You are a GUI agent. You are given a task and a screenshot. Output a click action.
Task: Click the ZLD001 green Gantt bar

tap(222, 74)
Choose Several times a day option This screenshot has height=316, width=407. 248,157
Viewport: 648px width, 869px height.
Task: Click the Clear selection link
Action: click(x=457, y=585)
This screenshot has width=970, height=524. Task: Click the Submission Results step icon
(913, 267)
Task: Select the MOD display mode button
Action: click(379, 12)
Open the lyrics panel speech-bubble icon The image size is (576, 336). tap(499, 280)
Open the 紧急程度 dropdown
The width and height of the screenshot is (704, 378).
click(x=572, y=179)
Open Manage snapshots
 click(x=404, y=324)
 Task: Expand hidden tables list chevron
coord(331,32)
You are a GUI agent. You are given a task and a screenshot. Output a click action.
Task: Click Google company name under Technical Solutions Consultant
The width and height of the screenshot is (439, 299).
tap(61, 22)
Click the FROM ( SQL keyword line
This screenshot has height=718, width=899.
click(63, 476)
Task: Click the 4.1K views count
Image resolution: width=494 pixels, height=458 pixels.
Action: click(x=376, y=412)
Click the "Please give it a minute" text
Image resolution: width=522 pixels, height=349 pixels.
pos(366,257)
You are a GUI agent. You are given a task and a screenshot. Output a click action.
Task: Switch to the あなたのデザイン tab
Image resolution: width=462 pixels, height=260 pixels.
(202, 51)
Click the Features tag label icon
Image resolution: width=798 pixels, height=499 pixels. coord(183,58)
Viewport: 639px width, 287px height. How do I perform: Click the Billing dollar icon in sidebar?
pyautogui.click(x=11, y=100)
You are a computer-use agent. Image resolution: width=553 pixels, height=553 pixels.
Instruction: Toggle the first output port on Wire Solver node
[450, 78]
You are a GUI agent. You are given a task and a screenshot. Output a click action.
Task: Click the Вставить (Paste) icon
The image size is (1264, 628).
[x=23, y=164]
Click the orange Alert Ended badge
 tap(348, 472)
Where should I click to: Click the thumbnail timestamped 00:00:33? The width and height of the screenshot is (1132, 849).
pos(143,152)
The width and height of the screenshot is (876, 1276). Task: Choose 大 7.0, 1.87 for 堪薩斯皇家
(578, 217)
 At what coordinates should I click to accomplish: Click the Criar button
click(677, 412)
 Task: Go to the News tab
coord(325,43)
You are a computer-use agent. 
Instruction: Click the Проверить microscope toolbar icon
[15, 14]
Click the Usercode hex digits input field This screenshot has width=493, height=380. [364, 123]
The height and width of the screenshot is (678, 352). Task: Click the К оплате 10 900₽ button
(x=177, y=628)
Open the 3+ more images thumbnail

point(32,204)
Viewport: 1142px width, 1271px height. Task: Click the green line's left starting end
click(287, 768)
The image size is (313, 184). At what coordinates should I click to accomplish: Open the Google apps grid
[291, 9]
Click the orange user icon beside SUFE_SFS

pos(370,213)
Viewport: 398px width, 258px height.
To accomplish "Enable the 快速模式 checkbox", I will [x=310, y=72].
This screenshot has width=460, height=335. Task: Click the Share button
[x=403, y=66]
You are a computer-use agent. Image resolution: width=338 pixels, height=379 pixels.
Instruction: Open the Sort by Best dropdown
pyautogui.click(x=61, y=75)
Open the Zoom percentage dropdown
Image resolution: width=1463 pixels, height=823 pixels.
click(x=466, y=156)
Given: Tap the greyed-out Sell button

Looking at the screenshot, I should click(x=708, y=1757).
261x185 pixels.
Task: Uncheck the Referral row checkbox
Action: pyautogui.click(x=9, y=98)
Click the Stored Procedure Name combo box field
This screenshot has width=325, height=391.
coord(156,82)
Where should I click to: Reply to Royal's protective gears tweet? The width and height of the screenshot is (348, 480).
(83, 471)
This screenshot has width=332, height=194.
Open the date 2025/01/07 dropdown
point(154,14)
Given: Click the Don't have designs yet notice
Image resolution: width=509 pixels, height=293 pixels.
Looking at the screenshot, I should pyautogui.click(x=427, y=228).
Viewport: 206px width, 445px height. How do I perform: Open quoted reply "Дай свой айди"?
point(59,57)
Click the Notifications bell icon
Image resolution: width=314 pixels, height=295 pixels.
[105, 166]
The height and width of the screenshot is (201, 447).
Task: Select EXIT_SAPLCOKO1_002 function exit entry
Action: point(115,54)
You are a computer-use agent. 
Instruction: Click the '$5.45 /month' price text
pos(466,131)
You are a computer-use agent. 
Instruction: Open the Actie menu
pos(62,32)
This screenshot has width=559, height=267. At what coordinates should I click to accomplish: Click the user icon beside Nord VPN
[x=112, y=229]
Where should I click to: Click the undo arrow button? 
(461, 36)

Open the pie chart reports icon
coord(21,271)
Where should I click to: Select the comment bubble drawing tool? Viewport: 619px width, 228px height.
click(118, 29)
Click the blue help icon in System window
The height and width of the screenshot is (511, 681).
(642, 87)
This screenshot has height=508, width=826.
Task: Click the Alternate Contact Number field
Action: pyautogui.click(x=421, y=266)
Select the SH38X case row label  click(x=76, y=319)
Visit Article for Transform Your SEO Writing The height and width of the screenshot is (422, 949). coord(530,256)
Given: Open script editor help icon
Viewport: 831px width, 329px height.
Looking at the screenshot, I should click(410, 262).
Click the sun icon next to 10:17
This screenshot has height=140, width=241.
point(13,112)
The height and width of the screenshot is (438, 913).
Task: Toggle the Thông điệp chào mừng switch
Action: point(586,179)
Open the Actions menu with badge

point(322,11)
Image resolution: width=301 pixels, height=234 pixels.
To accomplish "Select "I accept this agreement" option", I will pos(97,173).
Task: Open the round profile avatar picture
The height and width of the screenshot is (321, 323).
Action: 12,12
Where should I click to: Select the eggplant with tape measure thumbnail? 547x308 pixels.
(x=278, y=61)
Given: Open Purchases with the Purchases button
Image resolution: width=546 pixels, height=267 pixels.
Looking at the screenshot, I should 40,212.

-=-=-=-=-

The task: Put down each entry again, unchanged and complete.

Written response:
You are a GUI agent. You are given a task and a screenshot. Output a click action.
Task: Click the ZLD001 green Gantt bar

tap(222, 74)
Choose Several times a day option This screenshot has height=316, width=407. 248,157
Viewport: 648px width, 869px height.
Task: Click the Clear selection link
Action: click(x=457, y=585)
This screenshot has width=970, height=524. Task: Click the Submission Results step icon
(913, 267)
Task: Select the MOD display mode button
Action: click(379, 12)
Open the lyrics panel speech-bubble icon The image size is (576, 336). tap(499, 280)
Open the 紧急程度 dropdown
The width and height of the screenshot is (704, 378).
click(x=572, y=179)
Open Manage snapshots
 click(x=404, y=324)
 Task: Expand hidden tables list chevron
coord(331,32)
You are a GUI agent. You are given a task and a screenshot. Output a click action.
Task: Click Google company name under Technical Solutions Consultant
The width and height of the screenshot is (439, 299).
tap(61, 22)
Click the FROM ( SQL keyword line
This screenshot has height=718, width=899.
click(63, 476)
Task: Click the 4.1K views count
Image resolution: width=494 pixels, height=458 pixels.
Action: click(x=376, y=412)
Click the "Please give it a minute" text
Image resolution: width=522 pixels, height=349 pixels.
pos(366,257)
You are a GUI agent. You are given a task and a screenshot. Output a click action.
Task: Switch to the あなたのデザイン tab
Image resolution: width=462 pixels, height=260 pixels.
(202, 51)
Click the Features tag label icon
Image resolution: width=798 pixels, height=499 pixels. coord(183,58)
Viewport: 639px width, 287px height. How do I perform: Click the Billing dollar icon in sidebar?
pyautogui.click(x=11, y=100)
You are a computer-use agent. Image resolution: width=553 pixels, height=553 pixels.
Instruction: Toggle the first output port on Wire Solver node
[450, 78]
You are a GUI agent. You are given a task and a screenshot. Output a click action.
Task: Click the Вставить (Paste) icon
The image size is (1264, 628).
[x=23, y=164]
Click the orange Alert Ended badge
 tap(348, 472)
Where should I click to: Click the thumbnail timestamped 00:00:33? The width and height of the screenshot is (1132, 849).
pos(143,152)
The width and height of the screenshot is (876, 1276). Task: Choose 大 7.0, 1.87 for 堪薩斯皇家
(578, 217)
 At what coordinates should I click to accomplish: Click the Criar button
click(677, 412)
 Task: Go to the News tab
coord(325,43)
You are a computer-use agent. 
Instruction: Click the Проверить microscope toolbar icon
[15, 14]
Click the Usercode hex digits input field This screenshot has width=493, height=380. [364, 123]
The height and width of the screenshot is (678, 352). Task: Click the К оплате 10 900₽ button
(x=177, y=628)
Open the 3+ more images thumbnail

point(32,204)
Viewport: 1142px width, 1271px height. Task: Click the green line's left starting end
click(287, 768)
The image size is (313, 184). At what coordinates should I click to accomplish: Open the Google apps grid
[291, 9]
Click the orange user icon beside SUFE_SFS

pos(370,213)
Viewport: 398px width, 258px height.
To accomplish "Enable the 快速模式 checkbox", I will [x=310, y=72].
This screenshot has width=460, height=335. Task: Click the Share button
[x=403, y=66]
You are a computer-use agent. Image resolution: width=338 pixels, height=379 pixels.
Instruction: Open the Sort by Best dropdown
pyautogui.click(x=61, y=75)
Open the Zoom percentage dropdown
Image resolution: width=1463 pixels, height=823 pixels.
click(x=466, y=156)
Given: Tap the greyed-out Sell button

Looking at the screenshot, I should click(x=708, y=1757).
261x185 pixels.
Task: Uncheck the Referral row checkbox
Action: pyautogui.click(x=9, y=98)
Click the Stored Procedure Name combo box field
This screenshot has width=325, height=391.
coord(156,82)
Where should I click to: Reply to Royal's protective gears tweet? The width and height of the screenshot is (348, 480).
(83, 471)
This screenshot has width=332, height=194.
Open the date 2025/01/07 dropdown
point(154,14)
Given: Click the Don't have designs yet notice
Image resolution: width=509 pixels, height=293 pixels.
Looking at the screenshot, I should pyautogui.click(x=427, y=228).
Viewport: 206px width, 445px height. How do I perform: Open quoted reply "Дай свой айди"?
point(59,57)
Click the Notifications bell icon
Image resolution: width=314 pixels, height=295 pixels.
[105, 166]
The height and width of the screenshot is (201, 447).
Task: Select EXIT_SAPLCOKO1_002 function exit entry
Action: point(115,54)
You are a computer-use agent. 
Instruction: Click the '$5.45 /month' price text
pos(466,131)
You are a computer-use agent. 
Instruction: Open the Actie menu
pos(62,32)
This screenshot has width=559, height=267. At what coordinates should I click to accomplish: Click the user icon beside Nord VPN
[x=112, y=229]
Where should I click to: Click the undo arrow button? 
(461, 36)

Open the pie chart reports icon
coord(21,271)
Where should I click to: Select the comment bubble drawing tool? Viewport: 619px width, 228px height.
click(118, 29)
Click the blue help icon in System window
The height and width of the screenshot is (511, 681).
(642, 87)
This screenshot has height=508, width=826.
Task: Click the Alternate Contact Number field
Action: pyautogui.click(x=421, y=266)
Select the SH38X case row label  click(x=76, y=319)
Visit Article for Transform Your SEO Writing The height and width of the screenshot is (422, 949). coord(530,256)
Given: Open script editor help icon
Viewport: 831px width, 329px height.
Looking at the screenshot, I should click(410, 262).
Click the sun icon next to 10:17
This screenshot has height=140, width=241.
point(13,112)
The height and width of the screenshot is (438, 913).
Task: Toggle the Thông điệp chào mừng switch
Action: point(586,179)
Open the Actions menu with badge

point(322,11)
Image resolution: width=301 pixels, height=234 pixels.
To accomplish "Select "I accept this agreement" option", I will pos(97,173).
Task: Open the round profile avatar picture
The height and width of the screenshot is (321, 323).
Action: 12,12
Where should I click to: Select the eggplant with tape measure thumbnail? 547x308 pixels.
(x=278, y=61)
Given: Open Purchases with the Purchases button
Image resolution: width=546 pixels, height=267 pixels.
Looking at the screenshot, I should 40,212.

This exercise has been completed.